Néron s'en saisit, et y lut que le sénat l'avait
déclaré ennemi public, et qu'on le cherchait pour
le punir selon les lois des anciens. Il demanda quel
était ce supplice. On lui dit qu'on dépouillait
le coupable, qu'on lui passait le cou dans une fourche, et
qu'on le battait de verges jusqu'à la mort.
Épouvanté, il saisit deux poignards qu'il avait
sur lui, en essaya la pointe, et les remit dans leur gaine en
disant que son heure fatale n'était pas encore venue...
Déjà approchaient les cavaliers qui avaient ordre
de l'amener vivant. Dès qu'il les entendit, il
prononça en tremblant ce vers grec: "Le galop des
coursiers résonne à mes oreilles."; puis il
s'enfonça le fer dans la gorge, aidé par son
secrétaire. Il respirait encore
lorsqu'un centurion entra. Feignant d'être venu à
son secours, il appliqua sa casaque sur la blessure.

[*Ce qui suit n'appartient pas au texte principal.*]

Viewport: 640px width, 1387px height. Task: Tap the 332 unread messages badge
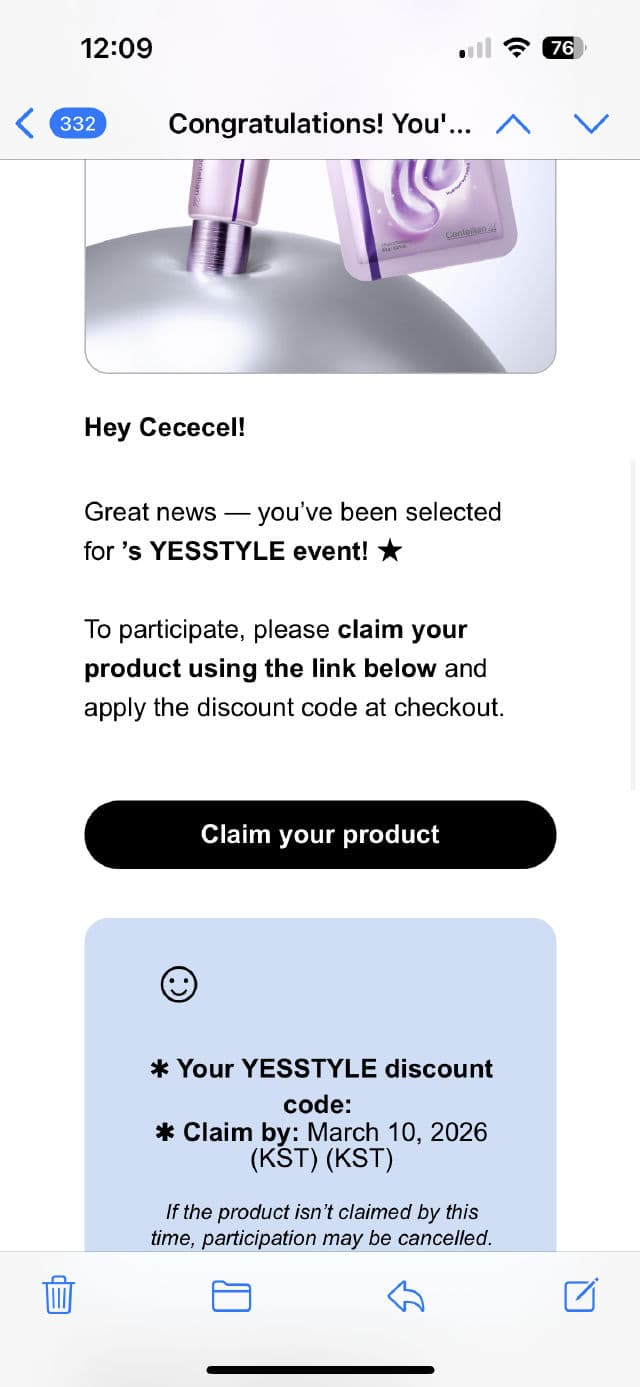tap(77, 123)
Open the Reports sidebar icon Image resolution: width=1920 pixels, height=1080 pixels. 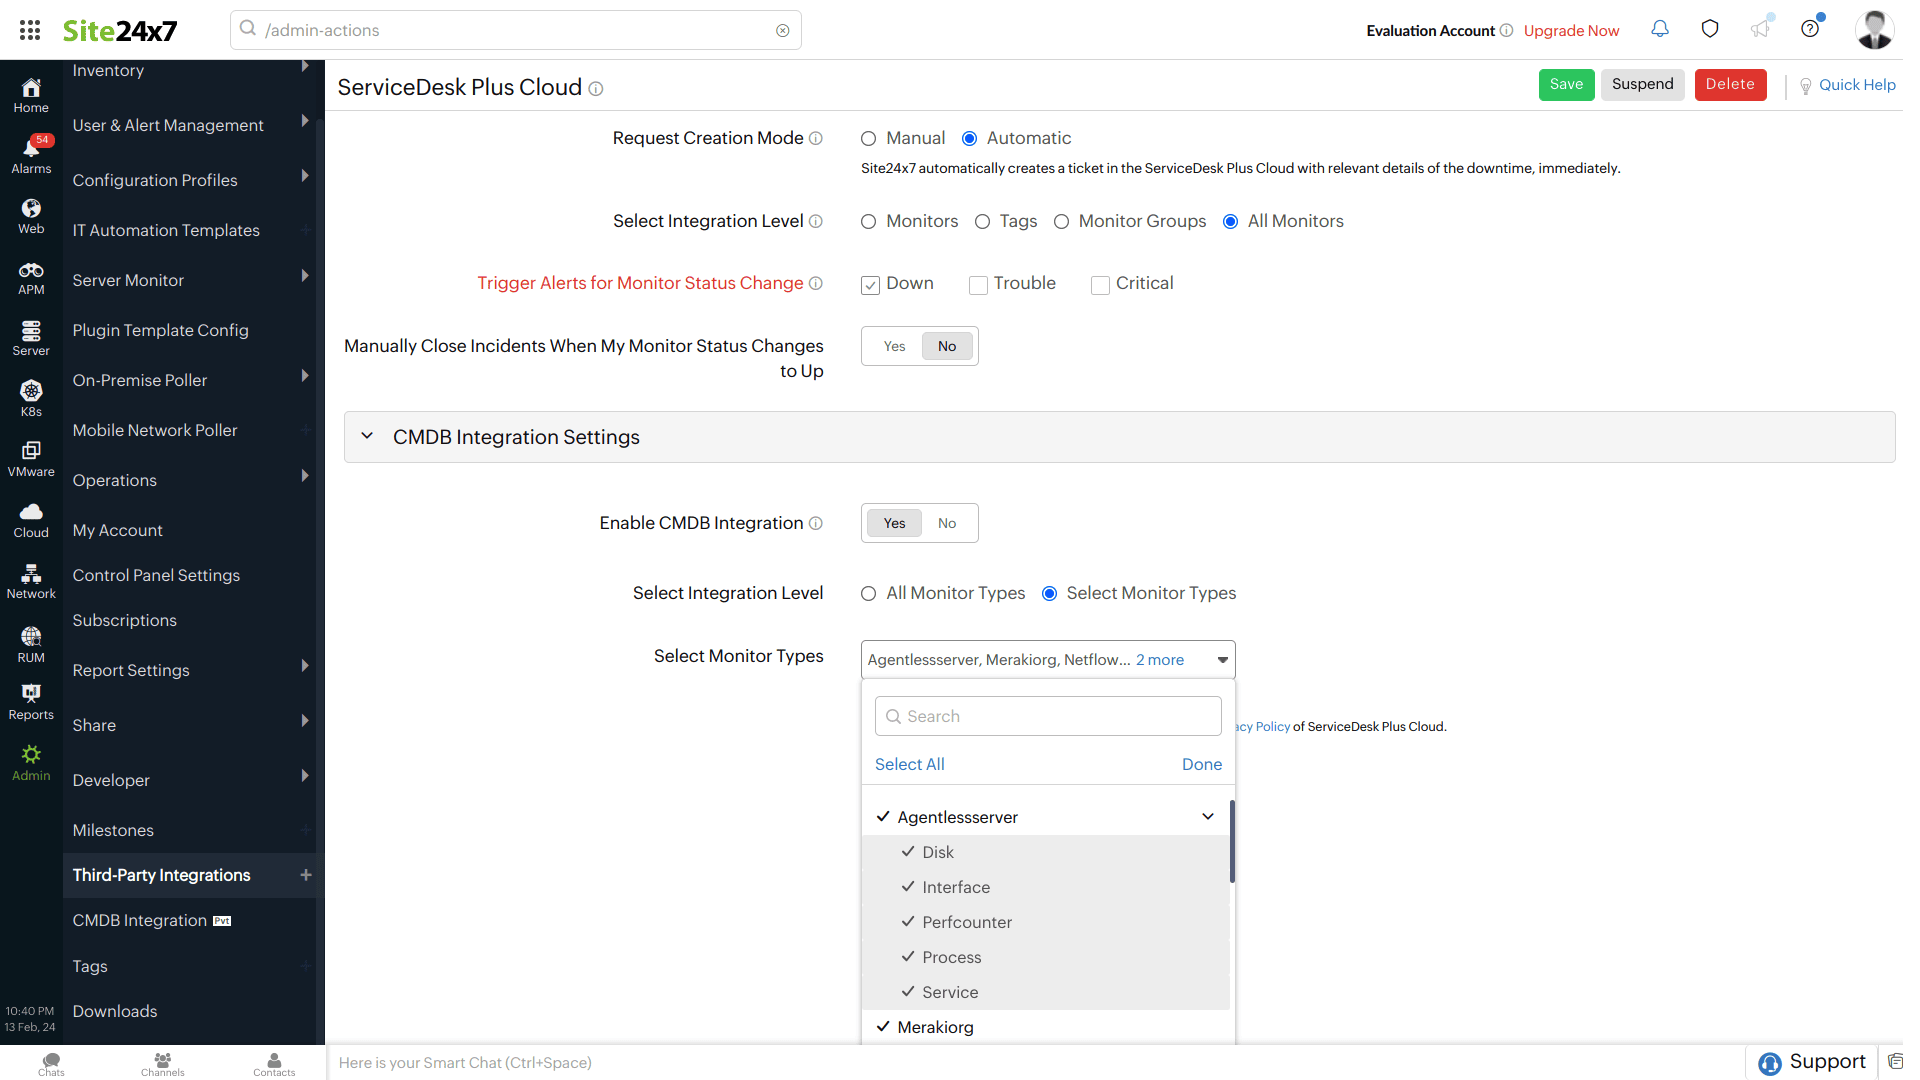click(x=31, y=701)
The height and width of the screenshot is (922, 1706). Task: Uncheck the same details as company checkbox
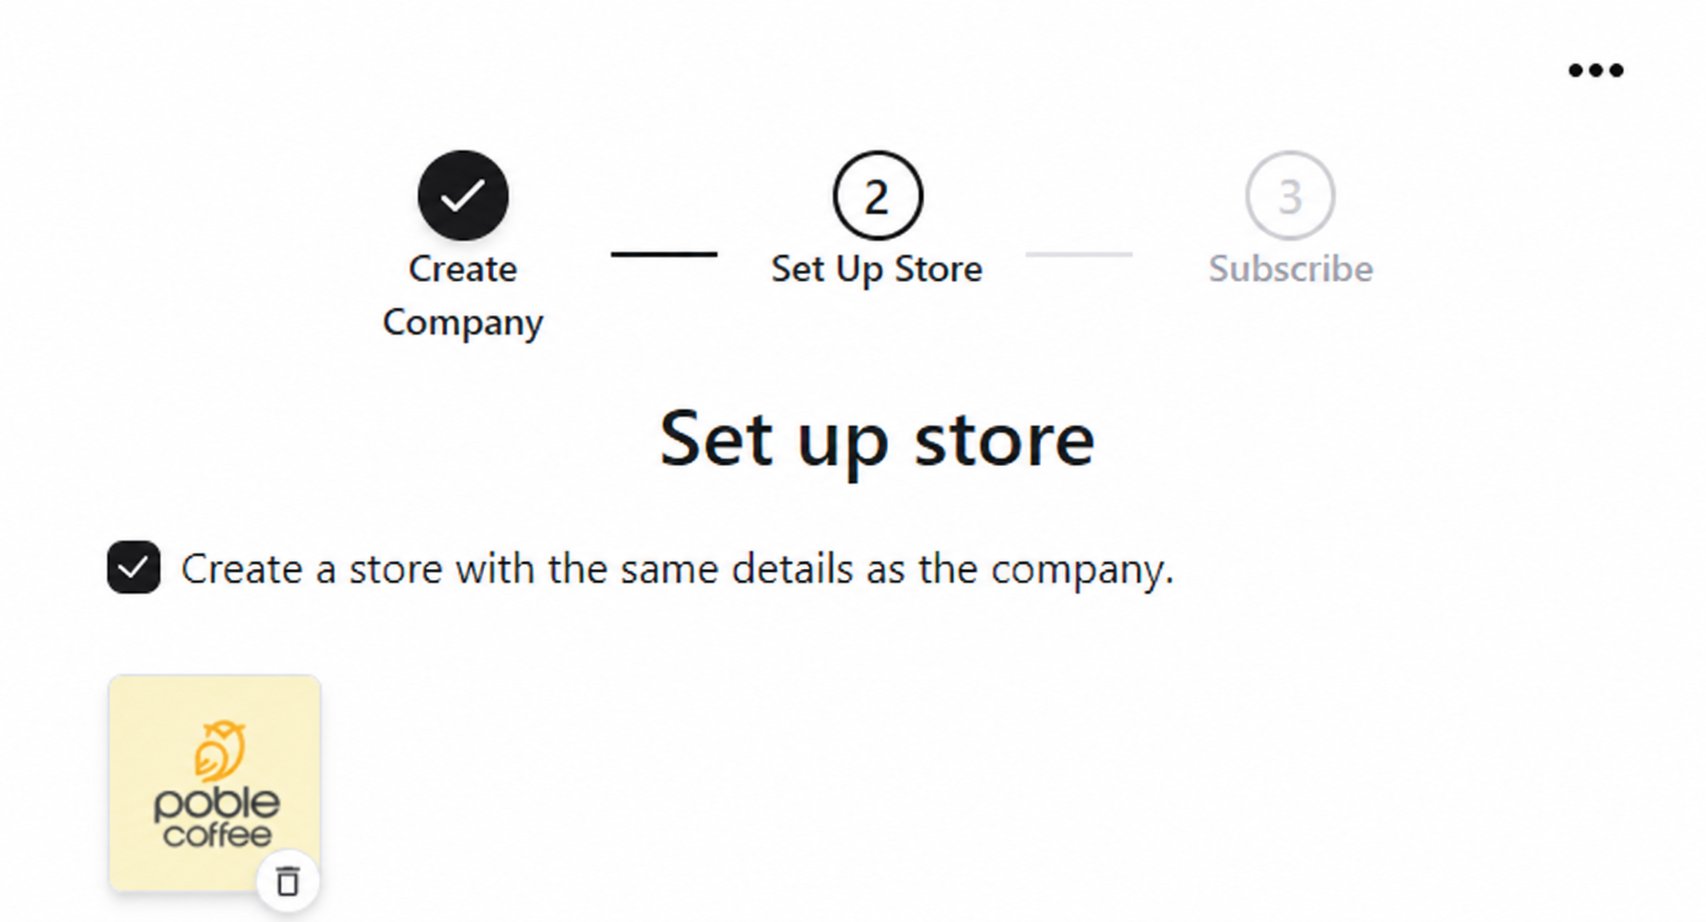134,568
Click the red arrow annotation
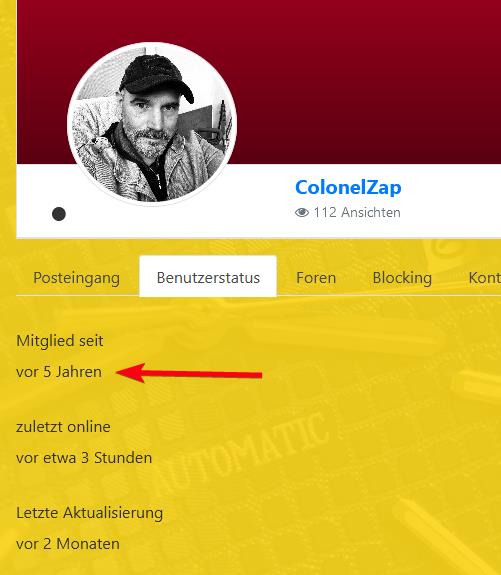This screenshot has height=575, width=501. [189, 373]
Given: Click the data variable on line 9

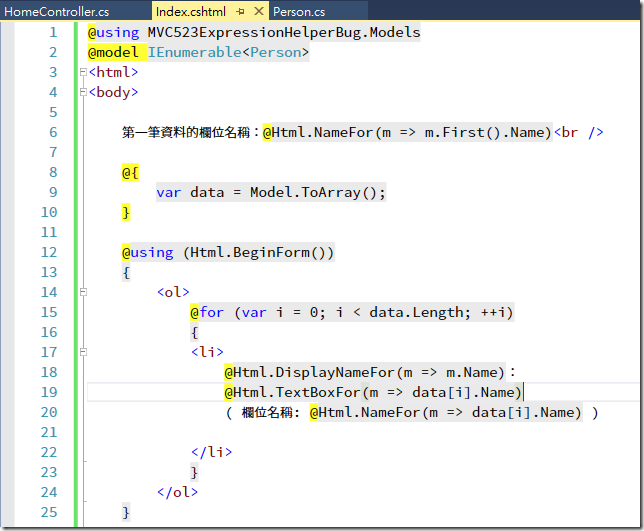Looking at the screenshot, I should (207, 192).
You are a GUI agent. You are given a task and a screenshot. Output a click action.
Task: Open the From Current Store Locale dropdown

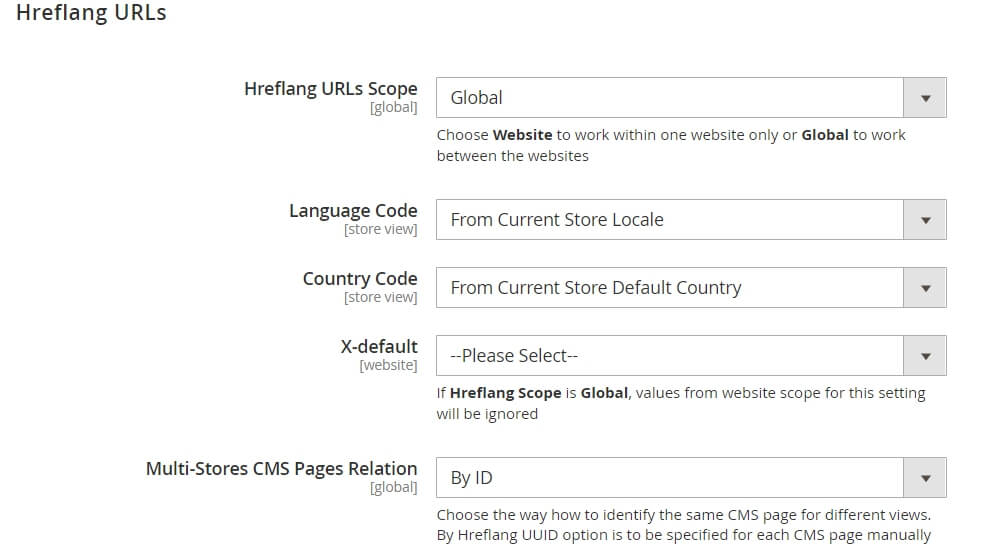coord(691,220)
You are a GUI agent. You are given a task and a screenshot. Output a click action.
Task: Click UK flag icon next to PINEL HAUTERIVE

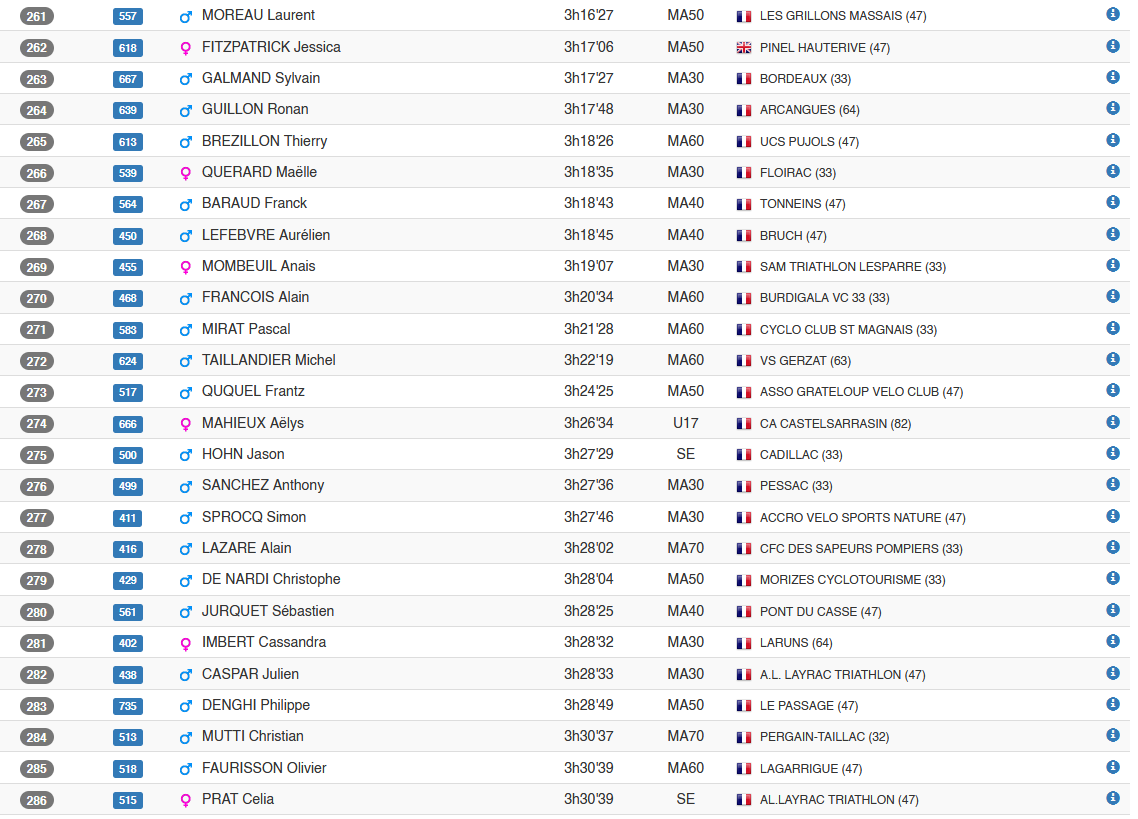(743, 48)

Néron ne lui dit que ces mots: "Il est trop tard", et
ceux-ci: "Voilà donc la fidélité!". Il
mourut en les prononçant. Ses yeux étaient hors
de sa tête, et leur fixité saisissait d'horreur et
d'effroi tous les spectateurs. Il avait surtout
expressément recommandé à ses compagnons
qu'on n'abandonnât sa tête à personne, mais
qu'on le brûlât tout entier, de quelque
manière que ce fût.
LVII. Joie
universelle à la nouvelle de sa mort.
Il mourut dans la
trente-deuxième année de son âge, le
même jour où il avait fait périr Octavie.
L'allégresse publique fut si grande que le peuple,
coiffé de bonnets de laine, courut çà et
là par toute la ville.
CODA
"Un pouvoir ne signale pas seulement sa fragilité quand il fait donner
ses nervis, depuis les préfets galonnés jusqu’aux troupiers bottés, mais
aussi quand il commence à avoir peur des signes. Or, on notera que les
points de fixation de cet acte 23 ont surtout à voir avec des signes :
des mots (le fameux slogan anti-flic), des images, ou plutôt non : la
simple possibilité d’images, accompagnée d’un doigt fourré. Plus
que tout, ce pouvoir, entouré de ses laquais, redoute, non plus
seulement d’être montré dans sa réalité, mais les atteintes symboliques
dont il devient l’objet : il s’est enflammé au moment des parodies de
guillotine, il s’enflamme quant sont décrochés les portraits du roitelet
en mairie, de simples mots le dégondent. Ecorché nu, tout oripeau de
légitimité envolé, la moindre atteinte de cette nature lui est
insupportable. Alors, dans une fureur aveugle, qui dit son état de nerf,
il poursuit tout ce qu’il peut poursuivre (et même ce qu’il ne peut
pas) – on annonce que la justice est lâchée contre ceux qui ont crié le
« suicidez-vous ». Evidemment ça n’est là qu’une course à l’abîme
puisque, ce faisant, il ne cesse d’approfondir les causes qui alimentent
son discrédit. Disons-le lui au cas où il ne le saurait pas : un
pouvoir dans un tel état de retranchement, un pouvoir à ce degré
d’écorchure symbolique, est un pouvoir perdu."